La mostra ospita Paolo Di Martino con le sue sculture raffiguranti i cavalieri dell’Apocalisse, Paolo Cutrano con un’opera dedicata ai lavori di Santanelli e Resi, e in anteprima assoluta il primo step del progetto SGUARDI DALL’APOCALISSE, ideato dagli artisti napoletani in collaborazione con Enzo Scorza, Peppe Abete e l’associazione Amici di Strada Villanova: UNA RACCOLTA DI FOTOGRAFIE SCATTATE DA CLOCHARD PER VEDERE LA LORO VITA RACCONTATA ATTRAVERSO I LORO OCCHI.

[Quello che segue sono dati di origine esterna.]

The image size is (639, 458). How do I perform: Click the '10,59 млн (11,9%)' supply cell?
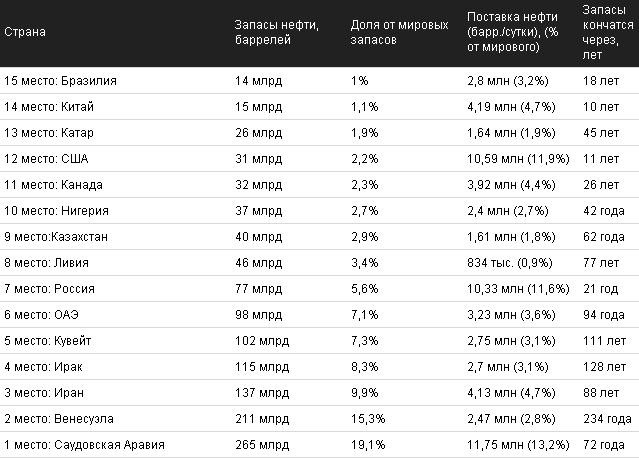(x=518, y=159)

I personaggi e i soggetti delle opere figurative si animano poi in una mise en scene teatral-musicale che racconta l’Apocalisse terrena di manager, homeless e di un angelo. Scritta e diretta dai due artisti napoletani con la collaborazione alla regia di Angela Carrano, tra gli allineamenti sonori di lirica e rock a cura di Lino Pariota e Piero Campanino per la direzione di Franco Campanino, e le coreografie di Alessandra Vacca, è interpretata dalle cantanti Simona Boo, Vania Calise e Stefania Costa, dalla voce recitante di Fabiana Fazio e dai ballerini di Studio 92. Le scene sono disegnate dalle video-installazioni del duo Santanelli-Resi, i costumi sono di Claudia Citarella, il trucco e il bodypainting di Sveva Viesti e Rosa Falco. Lo show-vernissage si chiude con un dj-set, per la direzione artistica di Gianluca De Falco, con quattro “cavalieri” in console per una battaglia a suon di musica.

 

La mostra realizzata con il patrocinio della Regione Campania e della Comunità di Sant’Egidio, in collaborazione con Aemas (Accademia Europea di Musica, Arti e Spettacolo), Università degli Studi Suor Orsola Benincasa e Studio 92. L’appuntamento è per le 20.30 del 6 marzo, ingresso a pagamento con parte del ricavato destinato in beneficenza.